No Trump-Russia collusion uncovered by House intel probe – GOP overseer

12 Mar, 2018 22:24 / Updated 7 years ago

As it completes its probe, the Republican-led House Intelligence Committee team has said that it would take “a Tom Clancy thriller” to call Russia’s role in the 2016 presidential election "collusion" with Donald Trump.

“We found no evidence of collusion. We found perhaps some bad judgment, inappropriate meetings,” Michael Conaway, a Texas Republican, who led the investigation, told reporters in a Monday briefing, reported by US media. “But only Tom Clancy or Vince Flynn or someone else like that could take these series of inadvertent contacts with each other, meetings, whatever, and weave that into some sort of a fiction and turn it into a page-turner, spy thriller.”

The group, which is preparing a 150-page report that will then be reviewed by the House Democrats, said that Russia took “active measures” during the presidential race, but had no specific plan to take Trump to the White House.

“The bottom line: The Russians did commit active measures against our election in ’16, and we think they will do that in the future. We disagree with the narrative that they were trying to help Trump,” said Conaway.

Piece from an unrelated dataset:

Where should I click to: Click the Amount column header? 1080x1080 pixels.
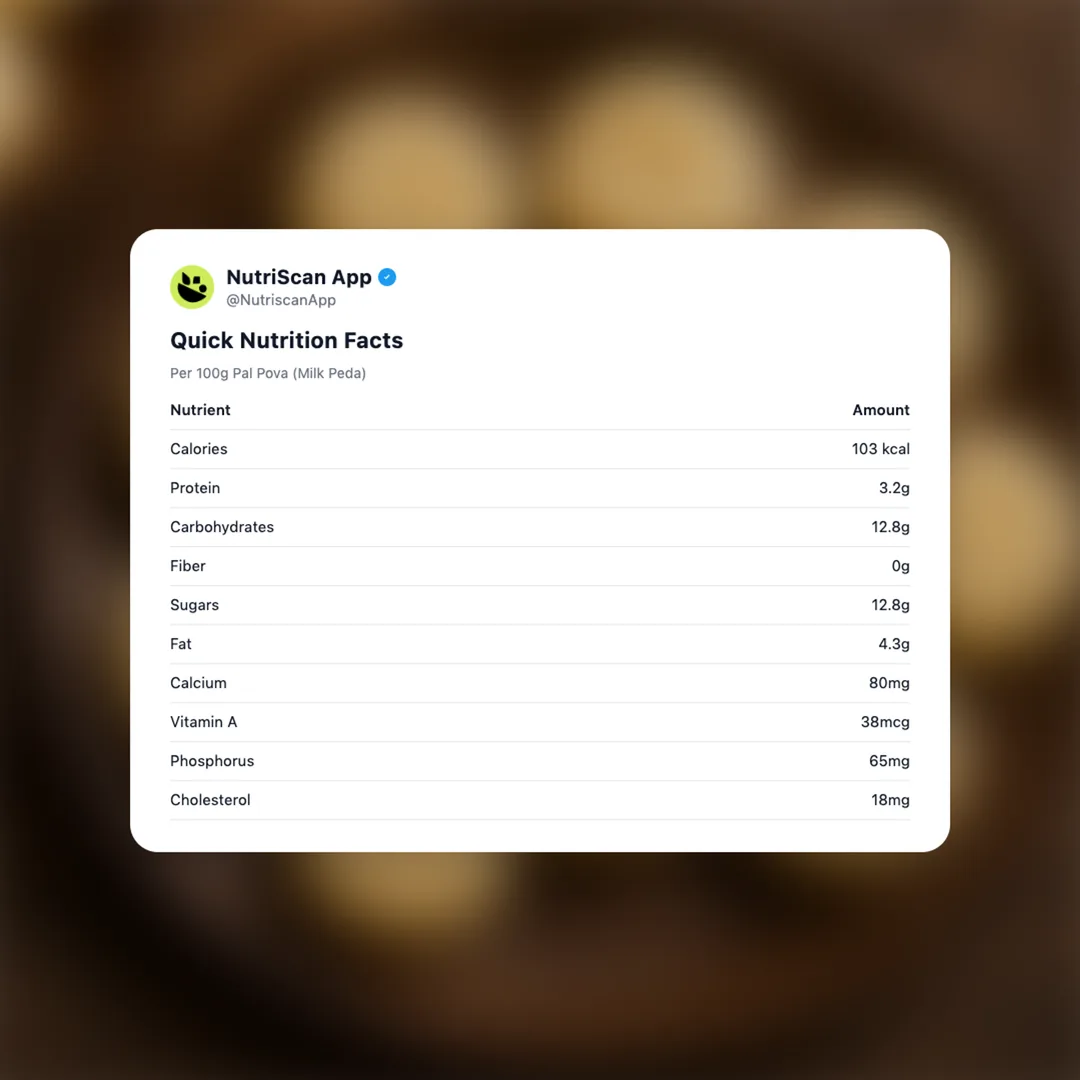(880, 410)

Conaway stated that those conducting the investigation, launched in January last year, spoke to 73 witnesses, many at the heart of the Republican campaign, including Donald Trump Jr., Jared Kushner and Steve Bannon, and reviewed over 300,000 documents. The report will include 25 recommendations to help protect the US political system in the future, relating to cyber-terrorism and campaign funding.

A one-page summary preview of the report suggested several landmines laid for the Democrats. One was concern about “anti-Trump research that made its way to the Clinton campaign” – presumably a reference to the notorious Christopher Steele dossier, part-funded by Hillary Clinton’s backers. Another is “problematic contacts between senior Intelligence Community officials and the media,” highlighting consternation about politically-motivated anonymous leaks from supposedly impartial senior government officials to partisan outlets.

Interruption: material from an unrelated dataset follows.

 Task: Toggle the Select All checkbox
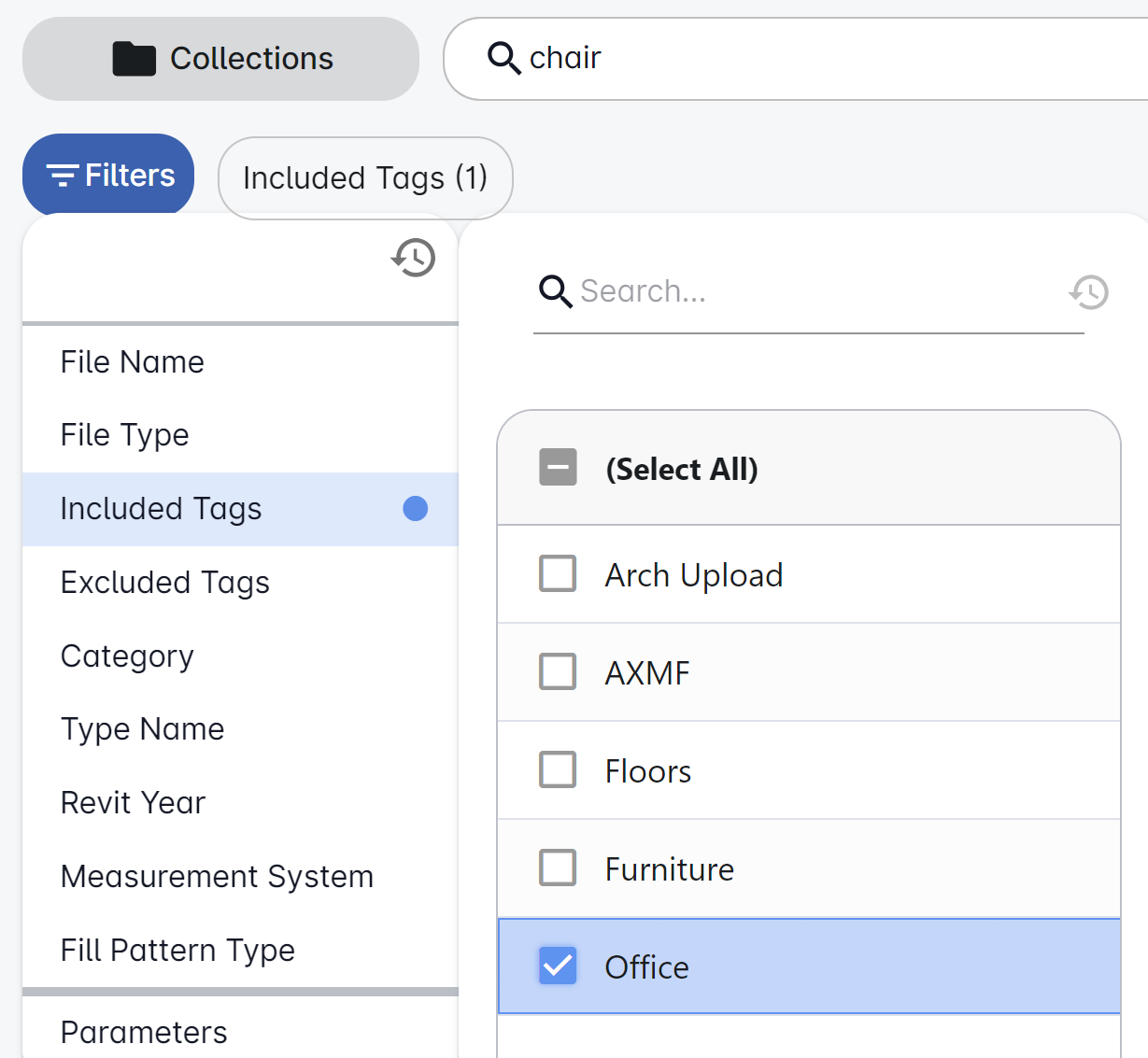tap(558, 468)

Conaway, who replaced Devin Nunes in his role, said that he expected the Democrats to suggest “extensive changes” to the report, and Adam Schiff, who leads the Democrats in the House Intelligence Committee, insisted that there is "clear and ovewhelming" evidence of collusion.

In a statement published on Twitter on Monday evening, he called the decision to end the probe as a “capitulation” to the White House, saying that it “placed the interests of protecting the President over protecting the country, and history will judge its actions harshly.” Schiff said that the House minority will “endeavor to continue their work.”